** Opening Data for the task block **
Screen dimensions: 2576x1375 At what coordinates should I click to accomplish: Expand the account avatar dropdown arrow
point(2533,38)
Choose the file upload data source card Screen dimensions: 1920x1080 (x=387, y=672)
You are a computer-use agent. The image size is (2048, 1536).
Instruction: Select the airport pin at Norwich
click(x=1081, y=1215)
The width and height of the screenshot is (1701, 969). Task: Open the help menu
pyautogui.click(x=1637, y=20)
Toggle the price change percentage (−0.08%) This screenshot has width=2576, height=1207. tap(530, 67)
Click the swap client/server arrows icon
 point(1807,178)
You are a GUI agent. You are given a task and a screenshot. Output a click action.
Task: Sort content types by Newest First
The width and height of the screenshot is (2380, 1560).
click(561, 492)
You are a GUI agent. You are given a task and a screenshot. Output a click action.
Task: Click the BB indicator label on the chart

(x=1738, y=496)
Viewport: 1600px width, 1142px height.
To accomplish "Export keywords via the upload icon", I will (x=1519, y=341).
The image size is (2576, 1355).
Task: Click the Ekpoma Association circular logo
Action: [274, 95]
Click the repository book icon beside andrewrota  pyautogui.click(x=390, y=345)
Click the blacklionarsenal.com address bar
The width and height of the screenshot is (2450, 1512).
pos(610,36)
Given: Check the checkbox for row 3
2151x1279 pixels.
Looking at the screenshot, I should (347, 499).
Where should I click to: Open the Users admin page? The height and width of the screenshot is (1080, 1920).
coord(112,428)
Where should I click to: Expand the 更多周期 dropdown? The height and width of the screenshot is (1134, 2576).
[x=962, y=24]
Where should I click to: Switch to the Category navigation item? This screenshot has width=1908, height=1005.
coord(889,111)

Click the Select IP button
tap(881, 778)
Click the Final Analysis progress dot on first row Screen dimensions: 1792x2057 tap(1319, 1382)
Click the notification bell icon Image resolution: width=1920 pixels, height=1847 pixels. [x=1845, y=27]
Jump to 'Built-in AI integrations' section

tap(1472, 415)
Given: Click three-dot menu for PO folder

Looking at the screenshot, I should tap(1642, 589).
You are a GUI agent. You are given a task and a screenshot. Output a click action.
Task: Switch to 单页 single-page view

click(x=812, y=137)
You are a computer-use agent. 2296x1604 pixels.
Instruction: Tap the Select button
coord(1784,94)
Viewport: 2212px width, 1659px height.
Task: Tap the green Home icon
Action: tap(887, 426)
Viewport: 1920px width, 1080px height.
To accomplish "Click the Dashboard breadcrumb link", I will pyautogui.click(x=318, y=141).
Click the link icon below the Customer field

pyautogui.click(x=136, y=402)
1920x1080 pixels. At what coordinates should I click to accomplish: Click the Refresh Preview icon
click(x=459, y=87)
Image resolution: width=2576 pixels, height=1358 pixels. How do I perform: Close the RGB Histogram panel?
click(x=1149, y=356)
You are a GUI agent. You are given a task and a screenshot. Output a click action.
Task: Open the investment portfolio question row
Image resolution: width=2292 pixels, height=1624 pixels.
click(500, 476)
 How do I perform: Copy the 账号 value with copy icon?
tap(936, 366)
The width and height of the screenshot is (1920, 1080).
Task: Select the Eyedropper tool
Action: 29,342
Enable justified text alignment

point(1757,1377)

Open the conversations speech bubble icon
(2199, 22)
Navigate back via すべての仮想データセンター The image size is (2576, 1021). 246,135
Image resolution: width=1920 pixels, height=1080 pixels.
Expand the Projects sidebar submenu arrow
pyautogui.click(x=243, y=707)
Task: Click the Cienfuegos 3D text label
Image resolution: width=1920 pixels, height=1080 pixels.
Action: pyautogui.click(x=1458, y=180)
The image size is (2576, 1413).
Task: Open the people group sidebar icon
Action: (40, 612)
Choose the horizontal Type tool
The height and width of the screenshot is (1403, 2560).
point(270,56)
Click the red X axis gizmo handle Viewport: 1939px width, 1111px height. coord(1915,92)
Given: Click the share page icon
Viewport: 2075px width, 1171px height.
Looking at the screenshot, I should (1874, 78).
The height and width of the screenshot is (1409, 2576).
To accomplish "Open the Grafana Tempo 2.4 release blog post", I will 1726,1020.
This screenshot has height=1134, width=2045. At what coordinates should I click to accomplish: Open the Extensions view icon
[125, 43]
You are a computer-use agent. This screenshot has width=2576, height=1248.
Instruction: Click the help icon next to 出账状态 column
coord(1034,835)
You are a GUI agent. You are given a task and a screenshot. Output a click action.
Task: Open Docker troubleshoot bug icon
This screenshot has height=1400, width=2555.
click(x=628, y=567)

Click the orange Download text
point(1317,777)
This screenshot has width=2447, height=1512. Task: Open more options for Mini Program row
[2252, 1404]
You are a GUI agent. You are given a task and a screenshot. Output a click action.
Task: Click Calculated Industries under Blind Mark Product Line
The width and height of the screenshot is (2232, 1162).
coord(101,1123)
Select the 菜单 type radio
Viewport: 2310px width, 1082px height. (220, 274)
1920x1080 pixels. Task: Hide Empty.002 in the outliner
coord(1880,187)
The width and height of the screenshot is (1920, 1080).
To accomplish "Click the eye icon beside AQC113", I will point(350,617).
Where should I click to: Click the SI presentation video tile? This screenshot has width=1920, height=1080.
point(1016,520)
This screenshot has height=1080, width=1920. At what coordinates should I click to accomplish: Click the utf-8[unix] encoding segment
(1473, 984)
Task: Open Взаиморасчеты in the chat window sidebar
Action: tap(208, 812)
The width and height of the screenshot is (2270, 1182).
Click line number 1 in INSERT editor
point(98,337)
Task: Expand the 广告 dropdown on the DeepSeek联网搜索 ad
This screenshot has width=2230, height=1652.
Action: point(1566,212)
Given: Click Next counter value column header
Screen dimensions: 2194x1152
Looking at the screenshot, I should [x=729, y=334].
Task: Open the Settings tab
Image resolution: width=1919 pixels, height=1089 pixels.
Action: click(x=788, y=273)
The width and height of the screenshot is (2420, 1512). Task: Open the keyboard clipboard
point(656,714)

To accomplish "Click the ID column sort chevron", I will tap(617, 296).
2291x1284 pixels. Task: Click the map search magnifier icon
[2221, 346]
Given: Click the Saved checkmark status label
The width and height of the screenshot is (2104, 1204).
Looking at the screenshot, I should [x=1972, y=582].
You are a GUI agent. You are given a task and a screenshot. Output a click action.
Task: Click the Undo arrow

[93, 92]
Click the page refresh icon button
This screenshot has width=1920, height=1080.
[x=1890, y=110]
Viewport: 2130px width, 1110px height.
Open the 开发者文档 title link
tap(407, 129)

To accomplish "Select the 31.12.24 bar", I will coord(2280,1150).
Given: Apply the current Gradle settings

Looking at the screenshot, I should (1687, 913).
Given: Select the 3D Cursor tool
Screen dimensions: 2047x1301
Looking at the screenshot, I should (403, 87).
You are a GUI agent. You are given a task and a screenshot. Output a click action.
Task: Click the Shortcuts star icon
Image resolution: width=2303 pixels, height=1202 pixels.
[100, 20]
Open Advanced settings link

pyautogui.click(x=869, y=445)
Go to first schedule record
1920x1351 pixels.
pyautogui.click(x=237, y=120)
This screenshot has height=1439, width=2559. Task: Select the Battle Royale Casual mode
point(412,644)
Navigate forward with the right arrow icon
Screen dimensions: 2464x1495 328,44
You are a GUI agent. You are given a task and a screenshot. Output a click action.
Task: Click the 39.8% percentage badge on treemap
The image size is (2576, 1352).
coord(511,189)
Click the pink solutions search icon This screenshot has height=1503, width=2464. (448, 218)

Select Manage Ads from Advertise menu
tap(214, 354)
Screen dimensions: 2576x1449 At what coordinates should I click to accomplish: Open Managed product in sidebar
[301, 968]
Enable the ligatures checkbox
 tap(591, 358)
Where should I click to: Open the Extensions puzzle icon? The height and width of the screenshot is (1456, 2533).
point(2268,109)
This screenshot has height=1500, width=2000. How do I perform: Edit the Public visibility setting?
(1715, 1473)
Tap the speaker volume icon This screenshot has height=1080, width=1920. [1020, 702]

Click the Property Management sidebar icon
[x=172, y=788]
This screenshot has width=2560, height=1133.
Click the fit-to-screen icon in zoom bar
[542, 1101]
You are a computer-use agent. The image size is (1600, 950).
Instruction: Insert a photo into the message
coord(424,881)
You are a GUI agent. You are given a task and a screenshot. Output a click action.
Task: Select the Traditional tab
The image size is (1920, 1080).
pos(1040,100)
** Closing Data for the task block **
▶ _Description of the task_
Work out how many lines in this data contain "Choose". Only that number should be given.

▶ _Exercise solution_
2